Sesiones nocturnas de pesca
Los ejemplares de mayor tamaño muestran un comportamiento predominantemente nocturno durante el verano. Para afrontar una sesión nocturna, ceba la zona con generosidad al atardecer y utiliza cebos voluminosos que soporten el acoso de la morralla: ramilletes de lombriz de tierra, maíz duro o mini boilies de 10 a 12 mm de diámetro. Coloca un luminoso o cascabel en el puntero del feeder, limita el uso de linternas frontales sobre el agua y mantén la paciencia en los periodos de calma que suelen producirse de madrugada. Cebar el puesto uno o dos días antes de la jornada aumentará significativamente las probabilidades de éxito.

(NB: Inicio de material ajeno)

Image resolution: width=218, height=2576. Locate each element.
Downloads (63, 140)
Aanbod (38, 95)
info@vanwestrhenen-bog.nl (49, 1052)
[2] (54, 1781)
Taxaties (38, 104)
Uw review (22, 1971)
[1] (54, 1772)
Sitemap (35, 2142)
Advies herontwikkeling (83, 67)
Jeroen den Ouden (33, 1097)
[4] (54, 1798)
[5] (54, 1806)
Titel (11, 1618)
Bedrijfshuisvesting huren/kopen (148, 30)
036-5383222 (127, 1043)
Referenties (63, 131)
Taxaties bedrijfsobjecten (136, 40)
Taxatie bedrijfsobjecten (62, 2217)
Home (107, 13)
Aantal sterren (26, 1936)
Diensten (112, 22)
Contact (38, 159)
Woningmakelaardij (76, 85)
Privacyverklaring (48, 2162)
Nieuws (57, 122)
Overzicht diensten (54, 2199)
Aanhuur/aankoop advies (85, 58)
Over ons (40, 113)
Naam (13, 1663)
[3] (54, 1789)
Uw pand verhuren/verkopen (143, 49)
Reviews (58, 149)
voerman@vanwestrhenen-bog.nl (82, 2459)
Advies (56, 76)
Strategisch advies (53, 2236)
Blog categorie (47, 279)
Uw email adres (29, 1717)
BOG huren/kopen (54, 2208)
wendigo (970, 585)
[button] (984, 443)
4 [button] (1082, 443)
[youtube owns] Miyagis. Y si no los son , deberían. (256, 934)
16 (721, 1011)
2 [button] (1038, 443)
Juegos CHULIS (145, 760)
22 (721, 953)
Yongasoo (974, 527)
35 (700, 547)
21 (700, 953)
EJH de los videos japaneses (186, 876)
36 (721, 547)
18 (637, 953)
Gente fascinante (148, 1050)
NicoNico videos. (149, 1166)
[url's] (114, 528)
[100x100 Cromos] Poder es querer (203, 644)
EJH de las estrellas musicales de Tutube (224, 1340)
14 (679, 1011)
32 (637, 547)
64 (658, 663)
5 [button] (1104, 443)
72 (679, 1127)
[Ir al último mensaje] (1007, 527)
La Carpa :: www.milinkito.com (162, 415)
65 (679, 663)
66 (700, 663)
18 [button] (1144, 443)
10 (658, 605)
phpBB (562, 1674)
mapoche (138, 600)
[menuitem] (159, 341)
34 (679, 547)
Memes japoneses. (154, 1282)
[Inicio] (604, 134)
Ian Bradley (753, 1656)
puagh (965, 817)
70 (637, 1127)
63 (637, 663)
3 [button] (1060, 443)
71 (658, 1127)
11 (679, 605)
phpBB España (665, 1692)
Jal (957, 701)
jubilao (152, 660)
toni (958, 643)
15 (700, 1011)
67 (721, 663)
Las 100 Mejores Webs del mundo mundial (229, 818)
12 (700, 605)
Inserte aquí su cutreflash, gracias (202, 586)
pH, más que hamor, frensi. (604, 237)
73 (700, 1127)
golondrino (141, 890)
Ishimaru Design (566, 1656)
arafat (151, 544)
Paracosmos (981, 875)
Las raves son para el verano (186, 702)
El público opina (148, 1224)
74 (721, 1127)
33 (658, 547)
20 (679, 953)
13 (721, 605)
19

Para profundizar en esta estrategia, consulta nuestra guía de pesca nocturna.
Aplicación de tácticas según los escenarios
El comportamiento de la brema se mantiene constante en diversos escenarios: desde grandes embalses como Orellana, García de Sola o el Embalse del Ebro, pasando por el tramo bajo del Ebro en Mequinenza y Riba-roja, hasta aguas internacionales como los loughs de Irlanda o los tramos del Danubio y el Elba. Registrar las horas de picada, las profundidades y los cebos más efectivos en un diario de pesca te ayudará a identificar patrones concretos para cada masa de agua. Realizar una planificación estructurada de la jornada basada en tus propios registros es el camino para lograr resultados regulares en la pesca de esta especie.